In 2021, just under one-third of the Black population in Canada, representing 25.9% or 400,240 individuals, lived in unsuitable housing, where their dwellings had insufficient bedrooms for their household size and composition based on the National Occupancy Standard. This percentage far exceeded the 9.7% of the total Canadian population living in such conditions in 2021.

Moreover, in 2018, the core housing need among the Black population was notably higher at 15.1% compared to the total Canadian population’s 9.0%. This disparity resulted in approximately 200,000 (197,500) Black individuals experiencing core housing need. Core housing need occurs when a household’s housing fails to meet adequacy, affordability, or suitability standards, and the household would need to allocate 30% or more of its total before-tax income to afford suitable housing that meets all three standards.

Furthermore, lone parenthood was more prevalent among Black women compared to the general population. According to the 2016 Census data, 27% of Black women aged 25 to 59 were lone parents, significantly higher than the less than 10% among other women.

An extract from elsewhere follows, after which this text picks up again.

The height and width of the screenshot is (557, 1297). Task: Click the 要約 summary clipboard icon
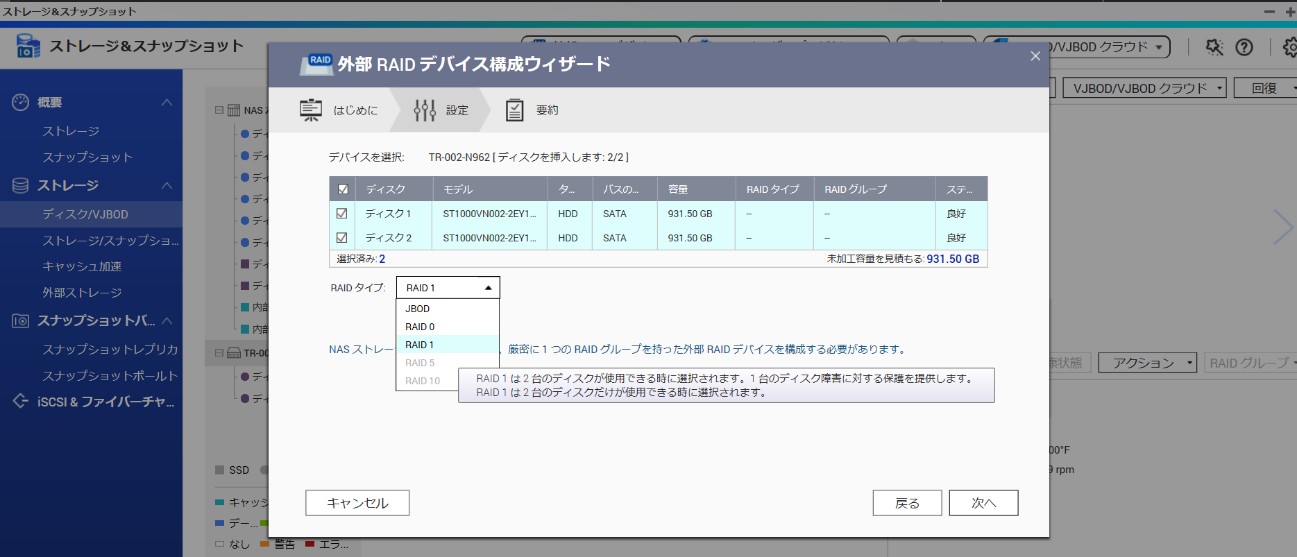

This trend was particularly pronounced among female immigrants within the Black community compared to Canadian-born Black women.

These statistics shed light on the challenging housing situations faced by a significant portion of the Black population in Canada, highlighting disparities in housing adequacy and lone parenthood rates that warrant attention from policymakers and community support initiatives to address systemic inequalities and improve living conditions for Black individuals and families across the country.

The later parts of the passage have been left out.